Nociones básicas para la aplicación de la micromorfología en el estudio de los materiales arqueológicos de tierra
Resumen:
En el registro arqueológico podemos identificar los materiales de tierra y las diferentes técnicas constructivas gracias a la caracterización de cada una de ellas a partir de las descripciones macroscópicas (de las formas de las estructuras, de los fragmentos, las improntas, etc.). No obstante, las tierras usadas y los rasgos que nos quedan en las matrices de estos fragmentos por los procesos de elaboración nos pueden ayudar también a su identificación. Con este trabajo queremos mostrar la aplicabilidad de la micromorfología en arqueología para el estudio de la arquitectura en tierra.

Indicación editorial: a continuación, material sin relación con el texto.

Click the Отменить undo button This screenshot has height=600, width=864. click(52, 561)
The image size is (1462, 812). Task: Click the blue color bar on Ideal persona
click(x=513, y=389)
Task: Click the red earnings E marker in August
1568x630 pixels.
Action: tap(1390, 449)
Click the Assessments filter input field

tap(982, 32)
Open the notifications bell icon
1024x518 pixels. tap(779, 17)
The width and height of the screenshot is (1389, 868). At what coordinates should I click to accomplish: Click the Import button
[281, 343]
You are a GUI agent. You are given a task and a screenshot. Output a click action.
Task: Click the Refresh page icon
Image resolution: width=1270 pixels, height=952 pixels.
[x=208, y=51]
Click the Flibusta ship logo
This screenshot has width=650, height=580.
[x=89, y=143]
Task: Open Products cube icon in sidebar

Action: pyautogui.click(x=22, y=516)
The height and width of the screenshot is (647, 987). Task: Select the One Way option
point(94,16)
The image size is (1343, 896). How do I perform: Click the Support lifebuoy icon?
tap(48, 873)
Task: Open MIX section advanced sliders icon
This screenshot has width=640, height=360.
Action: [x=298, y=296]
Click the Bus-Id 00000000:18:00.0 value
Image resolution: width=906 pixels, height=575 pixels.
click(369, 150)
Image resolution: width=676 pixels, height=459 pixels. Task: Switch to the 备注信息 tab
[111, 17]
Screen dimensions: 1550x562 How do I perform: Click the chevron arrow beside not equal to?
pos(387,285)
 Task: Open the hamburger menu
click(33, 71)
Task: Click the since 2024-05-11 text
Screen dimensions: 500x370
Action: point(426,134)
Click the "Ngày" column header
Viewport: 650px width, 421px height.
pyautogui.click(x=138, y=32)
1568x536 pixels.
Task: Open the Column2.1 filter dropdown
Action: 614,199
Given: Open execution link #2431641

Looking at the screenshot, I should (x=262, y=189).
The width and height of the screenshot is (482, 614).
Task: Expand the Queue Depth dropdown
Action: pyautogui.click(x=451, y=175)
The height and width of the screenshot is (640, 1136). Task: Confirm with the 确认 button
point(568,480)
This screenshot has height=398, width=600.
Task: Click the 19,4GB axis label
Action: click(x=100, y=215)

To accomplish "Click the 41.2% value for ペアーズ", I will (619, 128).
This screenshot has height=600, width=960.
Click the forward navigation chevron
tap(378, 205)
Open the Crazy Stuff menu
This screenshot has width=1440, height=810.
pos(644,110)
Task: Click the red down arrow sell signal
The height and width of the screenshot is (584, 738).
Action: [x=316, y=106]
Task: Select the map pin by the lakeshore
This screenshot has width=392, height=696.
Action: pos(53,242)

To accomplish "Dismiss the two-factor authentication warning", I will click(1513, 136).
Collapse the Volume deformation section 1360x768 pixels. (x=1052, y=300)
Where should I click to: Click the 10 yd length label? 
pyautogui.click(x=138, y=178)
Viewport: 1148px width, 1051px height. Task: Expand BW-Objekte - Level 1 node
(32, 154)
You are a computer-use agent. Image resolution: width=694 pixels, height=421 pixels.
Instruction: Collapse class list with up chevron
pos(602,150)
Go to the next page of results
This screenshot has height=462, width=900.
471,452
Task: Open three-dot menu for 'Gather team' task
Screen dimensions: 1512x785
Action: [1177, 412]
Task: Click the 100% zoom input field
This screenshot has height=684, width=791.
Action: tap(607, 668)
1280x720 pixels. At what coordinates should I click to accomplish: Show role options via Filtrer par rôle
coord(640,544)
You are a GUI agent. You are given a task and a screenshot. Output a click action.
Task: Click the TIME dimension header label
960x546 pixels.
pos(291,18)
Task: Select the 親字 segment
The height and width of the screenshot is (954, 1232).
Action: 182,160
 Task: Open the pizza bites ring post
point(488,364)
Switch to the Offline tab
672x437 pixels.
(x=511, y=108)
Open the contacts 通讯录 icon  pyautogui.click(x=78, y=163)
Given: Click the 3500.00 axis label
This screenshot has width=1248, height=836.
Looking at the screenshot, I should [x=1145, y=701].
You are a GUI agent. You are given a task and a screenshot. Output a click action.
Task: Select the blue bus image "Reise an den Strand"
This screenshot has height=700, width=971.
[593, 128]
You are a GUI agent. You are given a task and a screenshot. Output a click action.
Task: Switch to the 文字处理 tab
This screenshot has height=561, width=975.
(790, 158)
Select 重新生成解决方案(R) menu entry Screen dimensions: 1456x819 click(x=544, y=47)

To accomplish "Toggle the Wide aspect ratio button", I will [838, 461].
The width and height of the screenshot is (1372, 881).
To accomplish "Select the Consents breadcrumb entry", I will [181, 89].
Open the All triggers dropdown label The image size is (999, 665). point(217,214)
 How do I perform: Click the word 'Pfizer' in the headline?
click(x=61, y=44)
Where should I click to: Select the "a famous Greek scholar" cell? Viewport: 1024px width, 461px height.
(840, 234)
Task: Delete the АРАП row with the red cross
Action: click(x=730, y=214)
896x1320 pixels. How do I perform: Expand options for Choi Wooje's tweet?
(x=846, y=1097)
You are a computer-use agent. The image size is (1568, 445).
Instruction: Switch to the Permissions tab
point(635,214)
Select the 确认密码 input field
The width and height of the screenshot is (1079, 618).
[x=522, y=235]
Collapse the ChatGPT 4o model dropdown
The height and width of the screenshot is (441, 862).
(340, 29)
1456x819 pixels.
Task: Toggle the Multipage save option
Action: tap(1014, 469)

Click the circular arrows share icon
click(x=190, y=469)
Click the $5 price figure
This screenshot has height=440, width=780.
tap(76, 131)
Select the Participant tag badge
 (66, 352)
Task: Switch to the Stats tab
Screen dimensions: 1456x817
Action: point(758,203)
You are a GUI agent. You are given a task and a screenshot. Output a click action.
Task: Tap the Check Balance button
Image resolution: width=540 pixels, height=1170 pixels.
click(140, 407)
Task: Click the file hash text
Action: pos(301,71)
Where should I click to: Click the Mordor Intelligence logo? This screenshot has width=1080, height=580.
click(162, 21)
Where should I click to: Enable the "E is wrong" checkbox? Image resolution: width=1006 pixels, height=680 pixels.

A partir de los diferentes casos de estudio, tanto de la península Ibérica (en contextos sobre todo protohistóricos) como de Mesoamérica (principalmente México), expondremos la metodología usada y los principales resultados en cuanto a la identificación de las técnicas constructivas con tierra. La micromorfología es una técnica orientada al estudio, a nivel microscópico de la composición y distribución de suelos y sedimentos. En el caso que nos ocupa, su aplicación sirve para el estudio de los fragmentos de tierra. Según el tipo de composición y los rasgos tecnológicos encontrados en las muestras estudiadas es posible determinar sus cadenas operativas: desde el tipo de materiales (de qué se componen y de dónde puede proceder la materia prima) hasta las técnicas constructivas empleadas (cómo se elaboran) y los procesos postdeposicionales. Estos estudios, junto con la aplicación de otras analíticas y sus descripciones macroscópicas, nos ayudan a mejorar y complementar las interpretaciones arqueológicas de estas estructuras de tierra y a entender sus implicaciones sociales.